■ Stored data:

+-------+

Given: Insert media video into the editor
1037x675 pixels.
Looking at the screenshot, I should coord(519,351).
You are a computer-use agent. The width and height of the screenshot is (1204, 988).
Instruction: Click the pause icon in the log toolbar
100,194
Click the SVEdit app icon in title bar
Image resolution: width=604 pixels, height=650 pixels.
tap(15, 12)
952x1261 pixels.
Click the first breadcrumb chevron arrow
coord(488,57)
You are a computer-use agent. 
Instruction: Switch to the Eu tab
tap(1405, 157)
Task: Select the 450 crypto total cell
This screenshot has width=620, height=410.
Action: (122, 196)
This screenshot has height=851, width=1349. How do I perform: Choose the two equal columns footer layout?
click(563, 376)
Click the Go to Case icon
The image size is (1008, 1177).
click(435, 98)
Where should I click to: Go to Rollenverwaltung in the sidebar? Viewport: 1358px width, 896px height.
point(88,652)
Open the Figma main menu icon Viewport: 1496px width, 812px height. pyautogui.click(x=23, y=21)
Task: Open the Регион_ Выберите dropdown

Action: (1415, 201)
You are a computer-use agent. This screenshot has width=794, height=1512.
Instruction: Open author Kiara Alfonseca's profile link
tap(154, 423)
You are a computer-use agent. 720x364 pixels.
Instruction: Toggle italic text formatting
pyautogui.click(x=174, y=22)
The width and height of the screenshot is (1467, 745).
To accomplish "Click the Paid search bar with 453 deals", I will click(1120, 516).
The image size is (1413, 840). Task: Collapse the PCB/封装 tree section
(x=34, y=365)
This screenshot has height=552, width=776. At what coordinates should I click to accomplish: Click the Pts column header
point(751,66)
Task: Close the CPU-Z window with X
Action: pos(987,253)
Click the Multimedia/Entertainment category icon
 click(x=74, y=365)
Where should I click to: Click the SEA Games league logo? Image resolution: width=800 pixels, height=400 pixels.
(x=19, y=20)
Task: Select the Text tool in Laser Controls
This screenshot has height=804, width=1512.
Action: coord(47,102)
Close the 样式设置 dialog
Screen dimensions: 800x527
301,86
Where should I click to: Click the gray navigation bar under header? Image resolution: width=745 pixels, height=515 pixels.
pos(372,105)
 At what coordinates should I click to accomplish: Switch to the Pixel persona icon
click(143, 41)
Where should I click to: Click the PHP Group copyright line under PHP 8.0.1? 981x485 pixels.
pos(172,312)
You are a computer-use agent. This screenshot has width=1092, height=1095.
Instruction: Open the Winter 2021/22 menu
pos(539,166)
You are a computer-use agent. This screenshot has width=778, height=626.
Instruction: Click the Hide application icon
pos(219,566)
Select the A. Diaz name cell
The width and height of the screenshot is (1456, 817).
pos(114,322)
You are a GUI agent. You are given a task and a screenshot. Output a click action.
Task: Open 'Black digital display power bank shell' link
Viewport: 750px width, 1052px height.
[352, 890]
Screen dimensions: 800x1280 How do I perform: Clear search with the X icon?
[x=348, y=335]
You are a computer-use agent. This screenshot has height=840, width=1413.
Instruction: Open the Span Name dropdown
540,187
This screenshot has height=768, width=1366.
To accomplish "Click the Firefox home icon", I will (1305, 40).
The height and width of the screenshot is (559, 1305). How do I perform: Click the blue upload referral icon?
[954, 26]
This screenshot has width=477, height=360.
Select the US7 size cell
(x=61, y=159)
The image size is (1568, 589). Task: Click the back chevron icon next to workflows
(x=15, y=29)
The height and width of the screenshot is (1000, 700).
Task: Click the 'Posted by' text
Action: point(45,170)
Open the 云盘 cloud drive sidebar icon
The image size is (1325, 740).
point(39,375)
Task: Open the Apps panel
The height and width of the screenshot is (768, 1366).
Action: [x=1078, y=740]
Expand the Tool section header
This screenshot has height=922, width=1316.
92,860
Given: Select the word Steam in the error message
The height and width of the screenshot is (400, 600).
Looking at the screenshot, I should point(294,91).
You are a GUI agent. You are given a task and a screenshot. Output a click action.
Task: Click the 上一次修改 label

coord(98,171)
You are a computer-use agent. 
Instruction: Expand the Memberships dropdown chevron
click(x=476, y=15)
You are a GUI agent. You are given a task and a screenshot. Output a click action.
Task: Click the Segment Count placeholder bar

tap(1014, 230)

+-------+

■ Description of the task: Retype only this range exactly: the first line of the data through the line where "Task: Select the 450 crypto total cell" appears.

■ Output of the task:
Given: Insert media video into the editor
1037x675 pixels.
Looking at the screenshot, I should coord(519,351).
You are a computer-use agent. The width and height of the screenshot is (1204, 988).
Instruction: Click the pause icon in the log toolbar
100,194
Click the SVEdit app icon in title bar
Image resolution: width=604 pixels, height=650 pixels.
tap(15, 12)
952x1261 pixels.
Click the first breadcrumb chevron arrow
coord(488,57)
You are a computer-use agent. 
Instruction: Switch to the Eu tab
tap(1405, 157)
Task: Select the 450 crypto total cell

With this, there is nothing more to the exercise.